Bundesarbeitsgericht
Urt. v. 01.08.1963, Az.: 5 AZR 59/63
Musterungstag; Urlaubszeit; Urlaubszweck
Bibliographie
- Gericht
- BAG
- Datum
- 01.08.1963
- Aktenzeichen
- 5 AZR 59/63
- Entscheidungsform
- Urteil
- Referenz
- WKRS 1963, 10005
- Entscheidungsname
- [keine Angabe]
- ECLI
- [keine Angabe]
Verfahrensgang
- vorgehend
- LAG Hamm - 19.12.1962 - AZ: 5 Sa 557/62
Rechtsgrundlagen
- § 611 BGB
- Ziff. 1.5 Urlaubsabkommen für die gewerblichen Arbeitnehmer für die Textilindustrie vom 13. April 1960
- Ziff. 7 Urlaubsabkommen für die gewerblichen Arbeitnehmer für die Textilindustrie vom 13. April 1960
Fundstellen
- BB 1963, 1338
- DB 1963, 1579-1580 (Volltext mit amtl. LS)
- DB 1963, 1090 (Volltext mit amtl.

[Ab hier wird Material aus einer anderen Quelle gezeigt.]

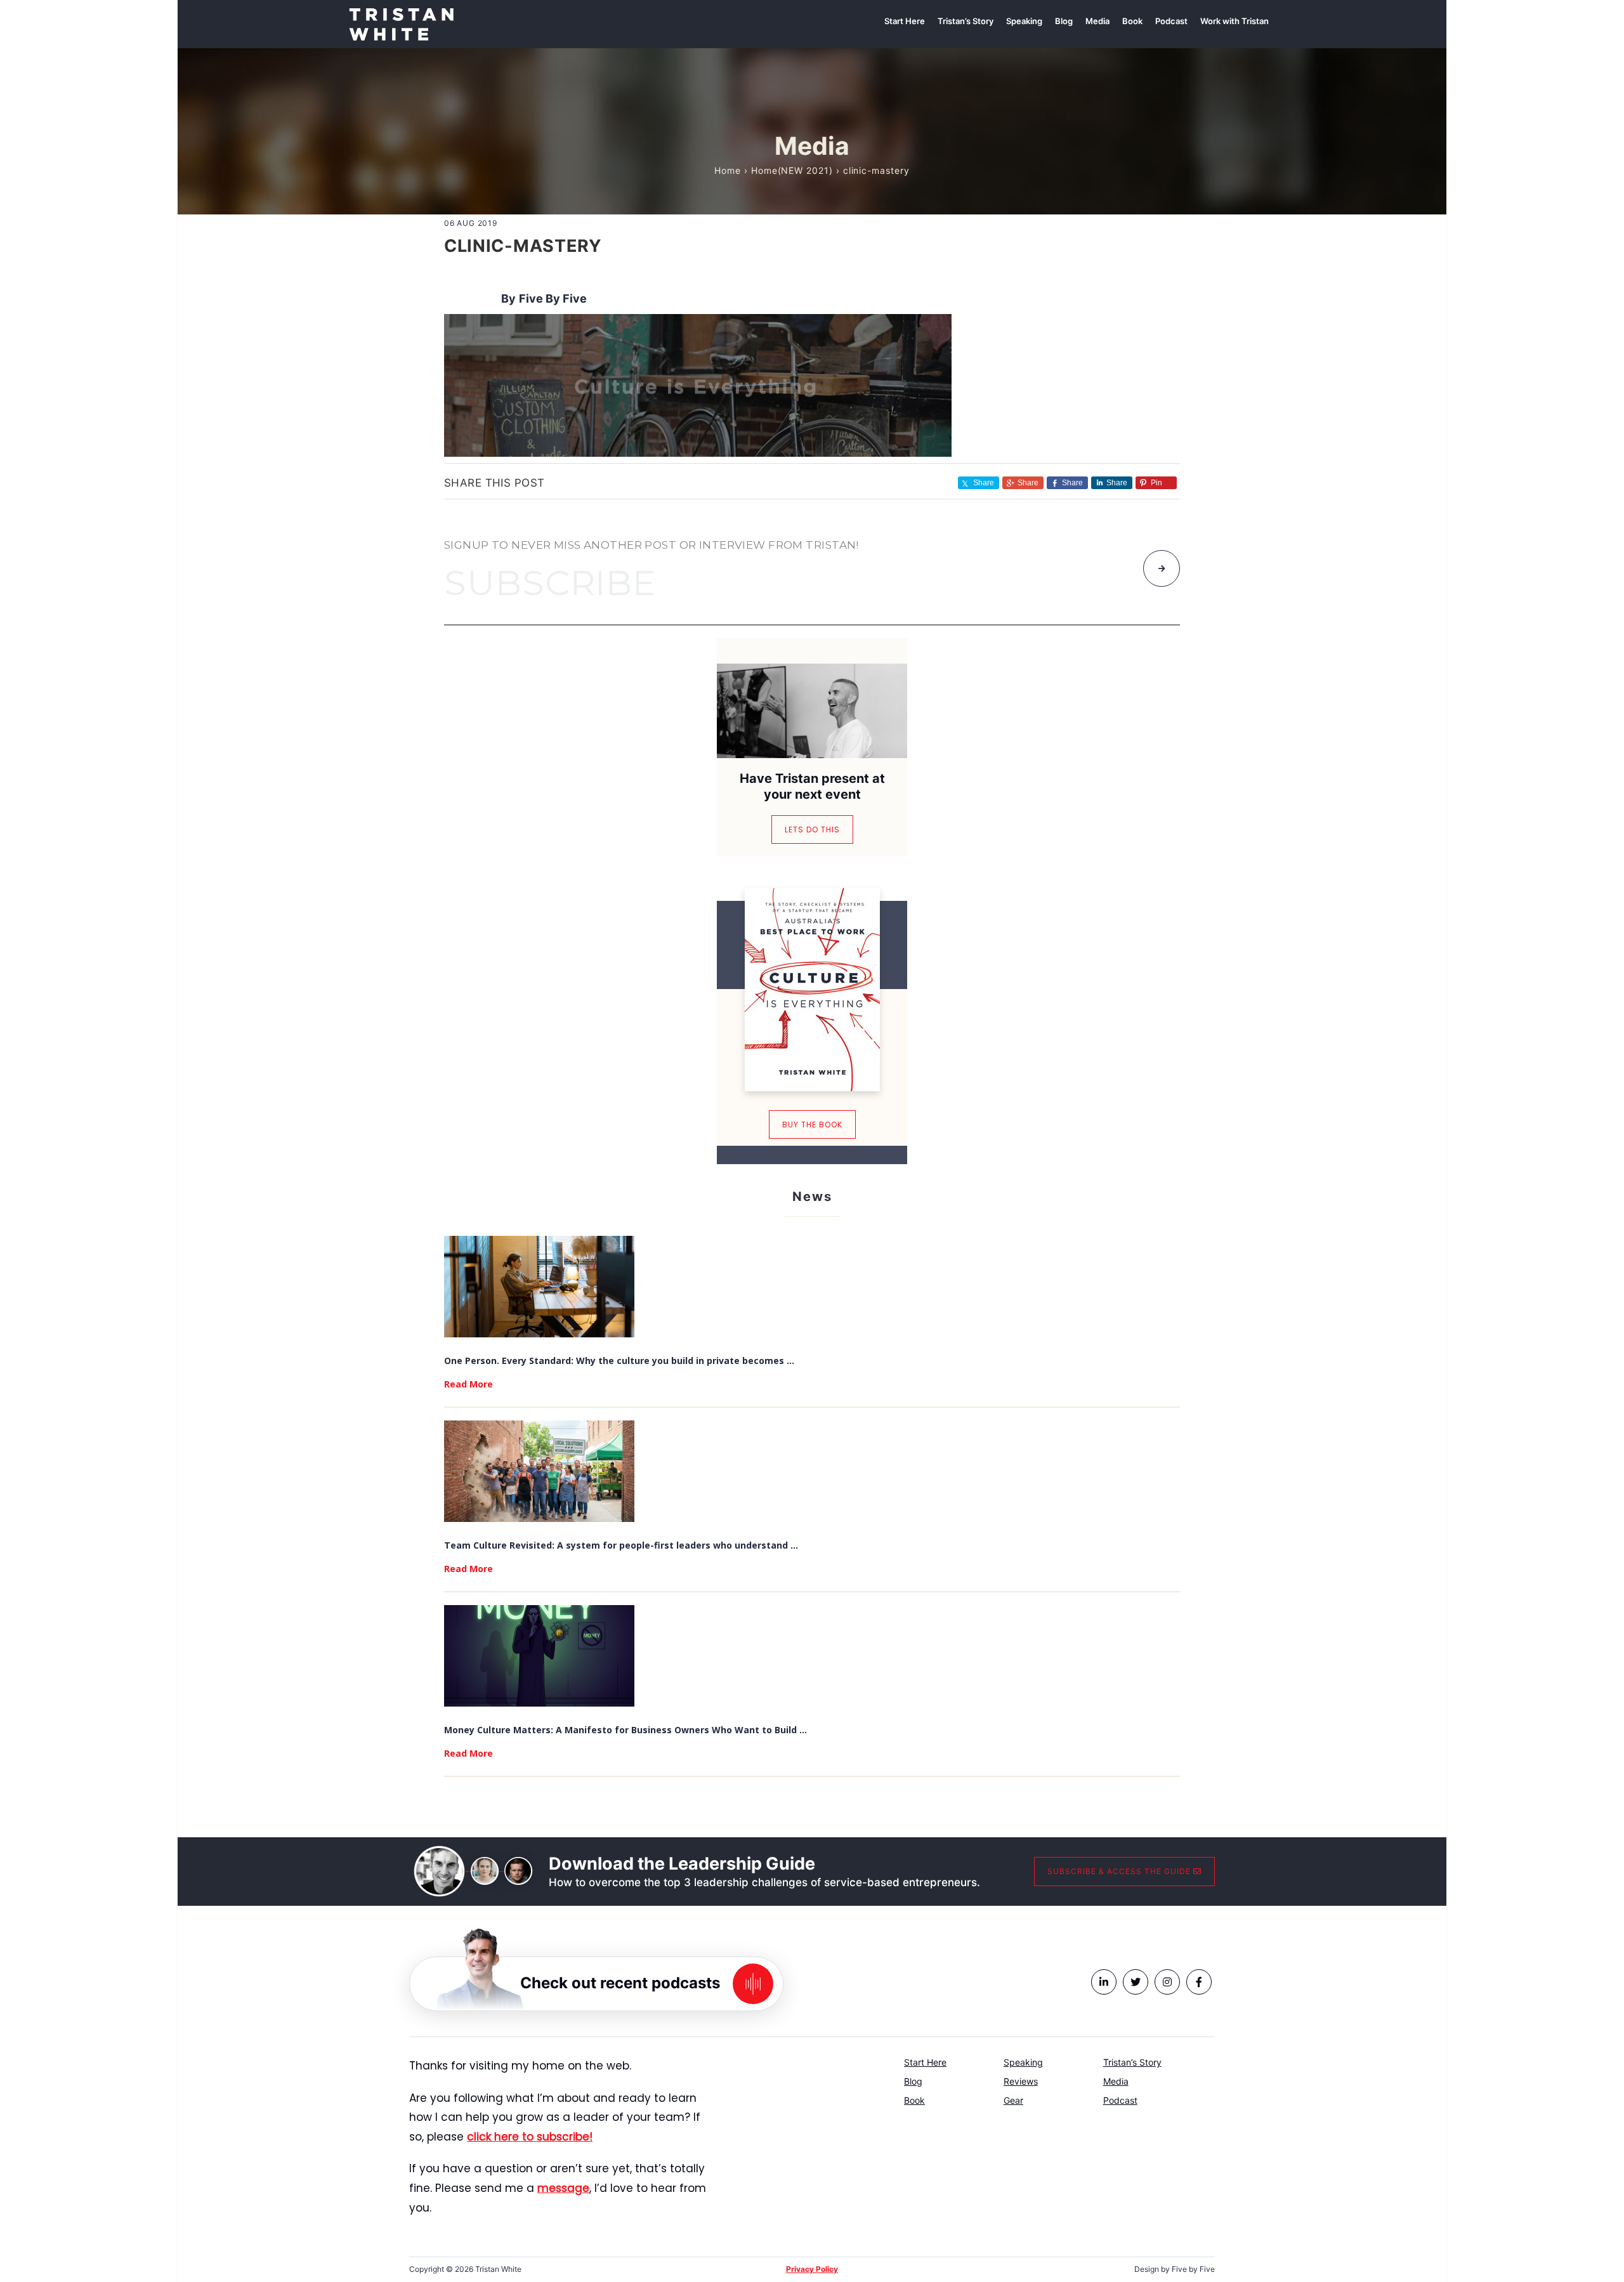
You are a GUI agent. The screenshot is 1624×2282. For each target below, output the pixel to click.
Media (1116, 2081)
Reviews (1021, 2081)
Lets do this (812, 829)
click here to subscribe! (530, 2136)
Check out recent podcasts (620, 1983)
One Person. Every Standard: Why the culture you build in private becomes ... (619, 1360)
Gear (1013, 2100)
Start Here (925, 2062)
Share (1028, 482)
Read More (468, 1384)
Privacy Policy (812, 2269)
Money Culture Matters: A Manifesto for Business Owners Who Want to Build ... (625, 1730)
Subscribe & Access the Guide (1120, 1871)
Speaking (1023, 2062)
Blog (913, 2081)
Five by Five (553, 298)
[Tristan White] (401, 23)
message (563, 2188)
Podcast (1120, 2100)
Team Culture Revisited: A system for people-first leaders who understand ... (621, 1545)
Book (914, 2100)
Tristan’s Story (1132, 2062)
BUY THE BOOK (812, 1124)
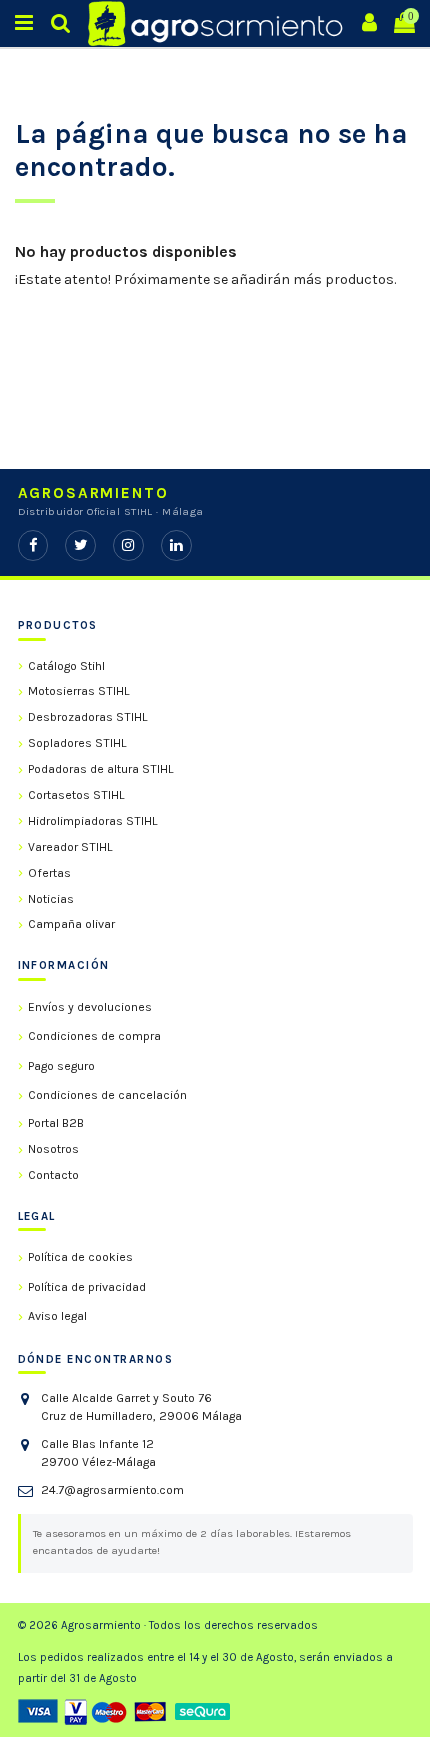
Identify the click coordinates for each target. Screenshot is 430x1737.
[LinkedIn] (176, 545)
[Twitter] (80, 545)
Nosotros (53, 1149)
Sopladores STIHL (77, 743)
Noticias (51, 899)
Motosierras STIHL (79, 691)
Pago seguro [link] (61, 1066)
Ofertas (49, 873)
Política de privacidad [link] (87, 1287)
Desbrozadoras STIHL (88, 717)
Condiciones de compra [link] (94, 1036)
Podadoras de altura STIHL (101, 769)
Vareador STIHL (70, 847)
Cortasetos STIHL (76, 795)
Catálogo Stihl (66, 666)
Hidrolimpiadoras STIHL (93, 821)
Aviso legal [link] (57, 1316)
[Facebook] (33, 545)
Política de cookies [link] (80, 1257)
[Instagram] (128, 545)
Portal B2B (56, 1123)
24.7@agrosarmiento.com (112, 1490)
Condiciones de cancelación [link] (107, 1095)
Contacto (53, 1175)
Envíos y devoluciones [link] (90, 1007)
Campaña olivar (71, 924)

LS)
- NJW 1964, 74 (amtl. Leitsatz) "hier: für den Musterungstag"
Amtlicher Leitsatz
1. Ein in die Urlaubszeit fallender Musterungstag ist geeignet, den Erholungszweck des Urlaubs zu vereiteln, wenn die Dauer der Musterung einen Zeitraum von mehr als 6 Stunden einschließlich Zu- und Abgangszeit umfaßt.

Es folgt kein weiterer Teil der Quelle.